-- Start Data records --

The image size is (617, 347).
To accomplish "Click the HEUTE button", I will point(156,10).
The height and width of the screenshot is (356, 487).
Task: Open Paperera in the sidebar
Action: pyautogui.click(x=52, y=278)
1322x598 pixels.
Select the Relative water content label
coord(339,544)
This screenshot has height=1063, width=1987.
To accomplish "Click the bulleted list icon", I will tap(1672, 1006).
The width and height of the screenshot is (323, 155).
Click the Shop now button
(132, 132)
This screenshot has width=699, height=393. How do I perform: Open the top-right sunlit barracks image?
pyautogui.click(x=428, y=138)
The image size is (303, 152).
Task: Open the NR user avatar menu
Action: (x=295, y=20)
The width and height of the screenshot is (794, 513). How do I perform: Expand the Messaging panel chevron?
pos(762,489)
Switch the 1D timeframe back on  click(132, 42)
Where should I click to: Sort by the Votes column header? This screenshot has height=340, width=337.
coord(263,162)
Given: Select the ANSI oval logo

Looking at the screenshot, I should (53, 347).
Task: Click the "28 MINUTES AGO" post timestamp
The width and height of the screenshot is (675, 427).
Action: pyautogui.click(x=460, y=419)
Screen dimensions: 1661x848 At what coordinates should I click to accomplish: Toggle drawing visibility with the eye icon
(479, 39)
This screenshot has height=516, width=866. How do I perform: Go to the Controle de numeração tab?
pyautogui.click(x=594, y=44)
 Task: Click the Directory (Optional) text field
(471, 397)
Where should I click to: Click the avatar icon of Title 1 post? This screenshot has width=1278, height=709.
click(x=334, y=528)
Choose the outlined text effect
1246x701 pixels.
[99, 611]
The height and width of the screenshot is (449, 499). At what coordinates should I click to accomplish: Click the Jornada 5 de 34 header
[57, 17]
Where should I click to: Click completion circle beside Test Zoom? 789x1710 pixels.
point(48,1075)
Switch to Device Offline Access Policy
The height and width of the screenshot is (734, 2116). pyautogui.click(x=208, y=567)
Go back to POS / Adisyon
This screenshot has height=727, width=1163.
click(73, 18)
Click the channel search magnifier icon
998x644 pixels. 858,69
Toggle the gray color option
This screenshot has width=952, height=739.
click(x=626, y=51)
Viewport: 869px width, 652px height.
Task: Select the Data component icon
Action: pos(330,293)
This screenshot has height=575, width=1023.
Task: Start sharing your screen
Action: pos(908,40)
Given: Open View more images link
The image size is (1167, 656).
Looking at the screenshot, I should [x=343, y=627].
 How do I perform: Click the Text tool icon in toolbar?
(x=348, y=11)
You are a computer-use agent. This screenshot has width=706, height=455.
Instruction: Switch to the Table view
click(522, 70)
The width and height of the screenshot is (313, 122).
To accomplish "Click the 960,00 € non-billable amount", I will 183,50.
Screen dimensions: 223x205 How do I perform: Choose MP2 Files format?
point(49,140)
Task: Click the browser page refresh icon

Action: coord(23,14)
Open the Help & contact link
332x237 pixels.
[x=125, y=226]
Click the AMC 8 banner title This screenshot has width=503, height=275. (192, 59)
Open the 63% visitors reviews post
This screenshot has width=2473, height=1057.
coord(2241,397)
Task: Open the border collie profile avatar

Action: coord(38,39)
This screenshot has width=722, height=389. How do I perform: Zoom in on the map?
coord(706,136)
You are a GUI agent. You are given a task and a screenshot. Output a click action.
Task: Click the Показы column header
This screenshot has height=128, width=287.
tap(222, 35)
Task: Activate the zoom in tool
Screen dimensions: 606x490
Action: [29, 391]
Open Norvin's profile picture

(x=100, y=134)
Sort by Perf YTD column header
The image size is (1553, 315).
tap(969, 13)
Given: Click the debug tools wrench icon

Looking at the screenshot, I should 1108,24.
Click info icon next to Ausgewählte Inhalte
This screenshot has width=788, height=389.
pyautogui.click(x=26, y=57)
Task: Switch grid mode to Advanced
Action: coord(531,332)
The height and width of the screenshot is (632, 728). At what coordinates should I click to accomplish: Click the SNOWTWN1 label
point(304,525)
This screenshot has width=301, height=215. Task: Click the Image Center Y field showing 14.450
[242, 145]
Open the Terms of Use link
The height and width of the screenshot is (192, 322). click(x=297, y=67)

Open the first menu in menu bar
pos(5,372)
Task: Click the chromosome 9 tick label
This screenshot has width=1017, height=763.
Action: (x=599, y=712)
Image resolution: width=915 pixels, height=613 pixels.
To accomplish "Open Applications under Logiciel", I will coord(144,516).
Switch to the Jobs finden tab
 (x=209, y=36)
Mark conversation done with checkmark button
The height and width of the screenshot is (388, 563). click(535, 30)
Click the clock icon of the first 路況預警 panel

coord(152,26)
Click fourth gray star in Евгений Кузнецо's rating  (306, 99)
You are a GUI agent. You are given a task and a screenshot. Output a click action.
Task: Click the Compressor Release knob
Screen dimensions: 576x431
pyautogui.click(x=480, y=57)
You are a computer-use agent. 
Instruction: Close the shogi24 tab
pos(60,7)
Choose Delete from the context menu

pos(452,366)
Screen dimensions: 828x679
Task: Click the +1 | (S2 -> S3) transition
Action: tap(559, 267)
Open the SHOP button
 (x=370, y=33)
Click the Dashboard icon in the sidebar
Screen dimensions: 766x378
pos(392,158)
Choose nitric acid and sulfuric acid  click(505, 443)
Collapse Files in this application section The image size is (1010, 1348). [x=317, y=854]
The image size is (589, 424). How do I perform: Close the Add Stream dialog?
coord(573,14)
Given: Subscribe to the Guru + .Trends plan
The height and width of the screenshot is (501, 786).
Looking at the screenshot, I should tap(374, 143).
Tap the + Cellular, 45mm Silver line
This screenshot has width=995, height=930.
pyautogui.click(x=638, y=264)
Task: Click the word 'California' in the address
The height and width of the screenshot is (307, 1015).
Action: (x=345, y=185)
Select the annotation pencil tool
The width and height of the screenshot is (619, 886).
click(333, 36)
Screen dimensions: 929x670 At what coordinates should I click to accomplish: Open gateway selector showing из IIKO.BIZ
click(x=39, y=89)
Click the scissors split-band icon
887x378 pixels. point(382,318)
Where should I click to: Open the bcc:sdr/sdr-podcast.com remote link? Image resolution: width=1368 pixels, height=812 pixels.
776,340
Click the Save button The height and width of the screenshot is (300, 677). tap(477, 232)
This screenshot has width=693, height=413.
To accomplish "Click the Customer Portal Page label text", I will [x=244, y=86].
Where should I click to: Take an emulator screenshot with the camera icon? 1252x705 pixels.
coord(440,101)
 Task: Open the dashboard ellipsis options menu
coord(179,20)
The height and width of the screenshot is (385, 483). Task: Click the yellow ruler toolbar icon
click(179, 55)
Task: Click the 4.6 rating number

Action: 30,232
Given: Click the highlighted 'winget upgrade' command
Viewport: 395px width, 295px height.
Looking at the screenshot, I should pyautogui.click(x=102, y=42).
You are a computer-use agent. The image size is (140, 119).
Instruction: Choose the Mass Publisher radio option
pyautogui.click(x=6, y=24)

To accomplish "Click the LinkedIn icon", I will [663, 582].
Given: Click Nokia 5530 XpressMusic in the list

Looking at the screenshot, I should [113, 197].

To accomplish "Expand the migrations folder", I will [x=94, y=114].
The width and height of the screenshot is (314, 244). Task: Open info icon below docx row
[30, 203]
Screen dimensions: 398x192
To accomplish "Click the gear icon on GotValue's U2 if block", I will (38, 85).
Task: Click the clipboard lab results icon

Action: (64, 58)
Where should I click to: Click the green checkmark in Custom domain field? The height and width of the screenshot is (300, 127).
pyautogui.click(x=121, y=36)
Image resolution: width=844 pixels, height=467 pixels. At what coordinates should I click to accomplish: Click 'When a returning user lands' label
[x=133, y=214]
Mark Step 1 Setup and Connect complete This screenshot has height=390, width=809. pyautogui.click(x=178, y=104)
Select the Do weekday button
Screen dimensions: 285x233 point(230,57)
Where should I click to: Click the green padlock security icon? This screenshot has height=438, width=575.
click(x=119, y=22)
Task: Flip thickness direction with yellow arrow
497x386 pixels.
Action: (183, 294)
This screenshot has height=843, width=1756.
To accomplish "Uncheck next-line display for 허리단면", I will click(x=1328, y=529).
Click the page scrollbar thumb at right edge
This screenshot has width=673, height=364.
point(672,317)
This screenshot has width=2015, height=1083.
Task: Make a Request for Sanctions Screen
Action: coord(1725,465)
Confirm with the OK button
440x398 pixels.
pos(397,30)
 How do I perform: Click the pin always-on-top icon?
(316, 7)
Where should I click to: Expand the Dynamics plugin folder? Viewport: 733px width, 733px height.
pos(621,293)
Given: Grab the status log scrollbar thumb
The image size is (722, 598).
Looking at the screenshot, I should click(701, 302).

-- End Data records --

▶ [What to do] Copy out everything from the line containing "Click fourth gray" down to the line containing "coord(573,14)", keeping each line exactly as it appears.

▶ [Written response]
Click fourth gray star in Евгений Кузнецо's rating  (306, 99)
You are a GUI agent. You are given a task and a screenshot. Output a click action.
Task: Click the Compressor Release knob
Screen dimensions: 576x431
pyautogui.click(x=480, y=57)
You are a computer-use agent. 
Instruction: Close the shogi24 tab
pos(60,7)
Choose Delete from the context menu

pos(452,366)
Screen dimensions: 828x679
Task: Click the +1 | (S2 -> S3) transition
Action: tap(559, 267)
Open the SHOP button
 (x=370, y=33)
Click the Dashboard icon in the sidebar
Screen dimensions: 766x378
pos(392,158)
Choose nitric acid and sulfuric acid  click(505, 443)
Collapse Files in this application section The image size is (1010, 1348). [x=317, y=854]
The image size is (589, 424). How do I perform: Close the Add Stream dialog?
coord(573,14)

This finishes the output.